§ **TAREFA**
Liste, por favor, todos os produtos que o texto fornecido diz serem vendidos pela At Home.

§ **TEXTO FORNECIDO**
⟨

Esse é o capítulo mais recente de um manual de recuperação judicial e até de falência bastante acionado, em que as empresas atribuem seu colapso a tudo, desde consumidores inconstantes a oscilações cambiais - até mesmo ao mau tempo -, menos a seus próprios erros de gestão.
Embora os observadores de mercado digam que as tarifas poderiam eventualmente levar várias empresas em dificuldades ao limite, no momento elas são vistas mais como uma desculpa para encobrir problemas mais profundos.
“As empresas estão enfrentando dificuldades, mas as tarifas não as levaram à quebra”, disse Stephanie Roth, economista-chefe da Wolfe Research.
“Até que o mercado de trabalho comece a se deteriorar de forma realmente negativa, não há grandes motivos para acreditar que os consumidores devam se retrair ou que a economia esteja se enfraquecendo o suficiente.”
Veja o caso da At Home, que vende de tudo, de móveis para pátios a tapetes e decoração genérica de paredes. Seus problemas começaram bem antes da última rodada de tarifas de Trump.
Sobrecarregada com uma alta carga de dívidas após sua aquisição em 2021 pela empresa de private equity Hellman & Friedman, o impacto da pandemia de covid-19 nas cadeias de suprimentos levou ao aumento dos custos de material e mão-de-obra.
À medida que os consumidores passaram a gastar mais em viagens e lazer, a diminuição da demanda por produtos domésticos também prejudicou o desempenho, levando a rebaixamentos na classificação de crédito e a uma reestruturação em 2023.

⟩

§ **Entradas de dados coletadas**
⟨

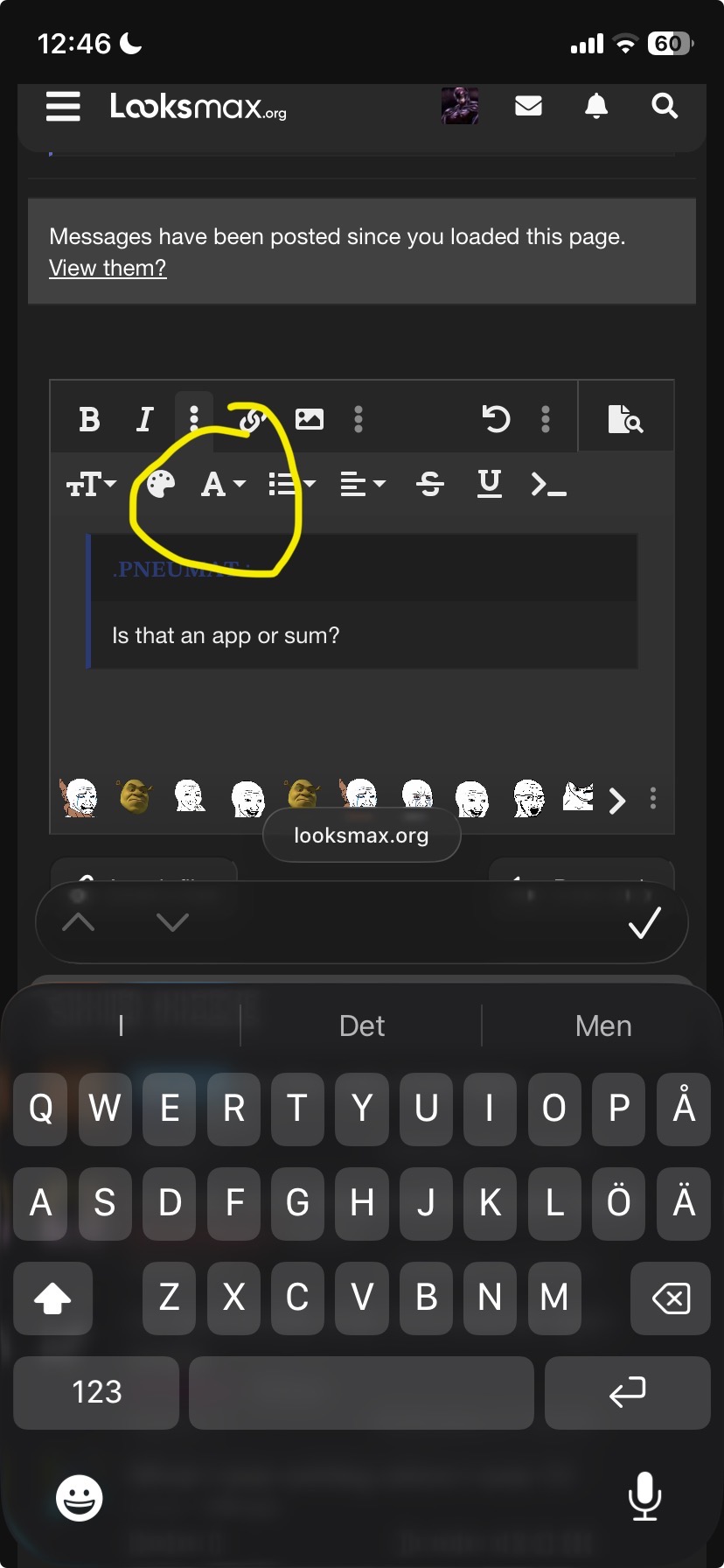Open inbox envelope icon
This screenshot has height=1568, width=724.
528,106
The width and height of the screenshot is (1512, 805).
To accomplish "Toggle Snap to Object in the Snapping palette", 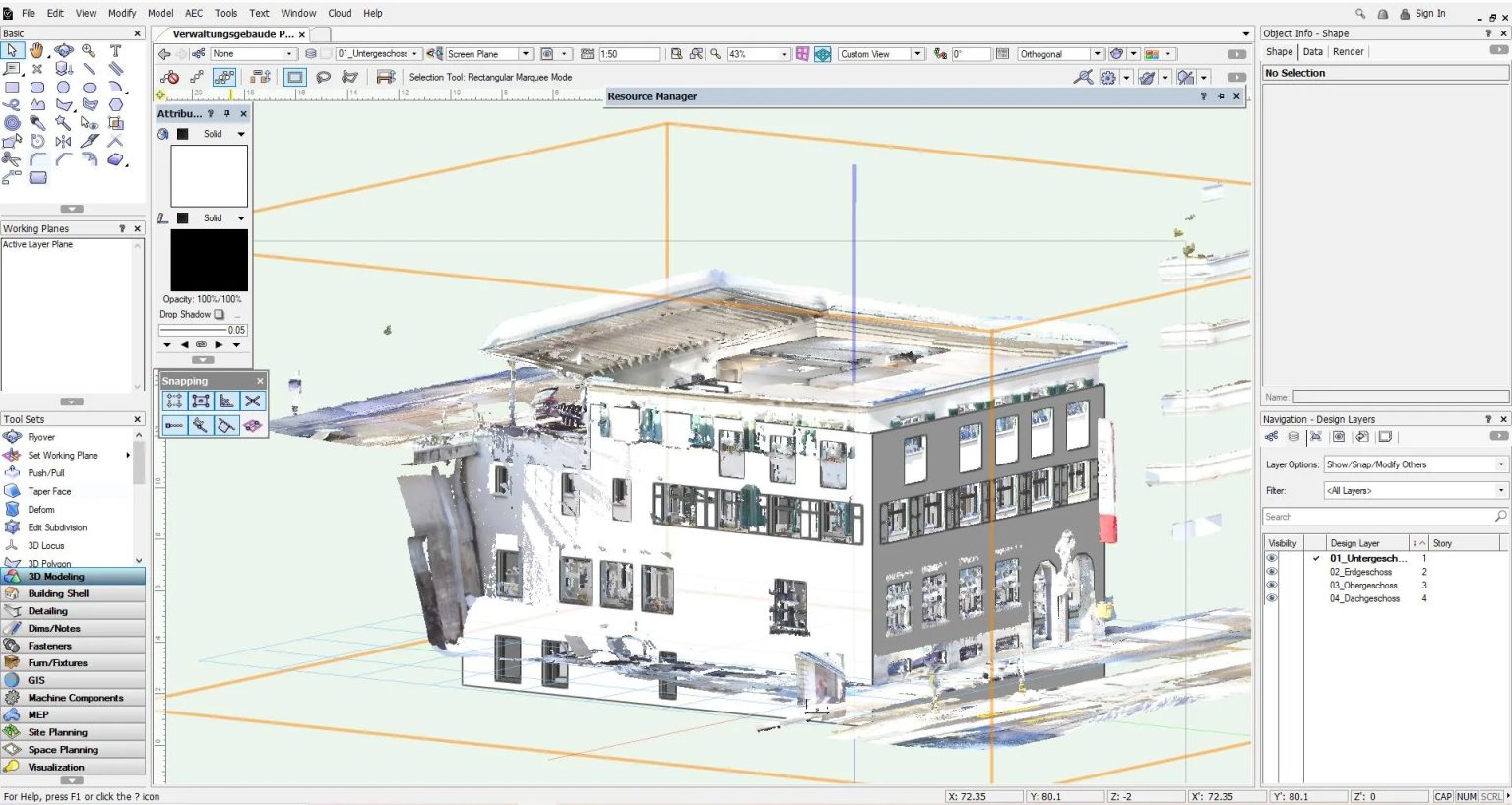I will click(x=200, y=401).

⟩

§ **RESPOSTA**
- móveis para pátios
- tapetes
- decoração genérica de paredes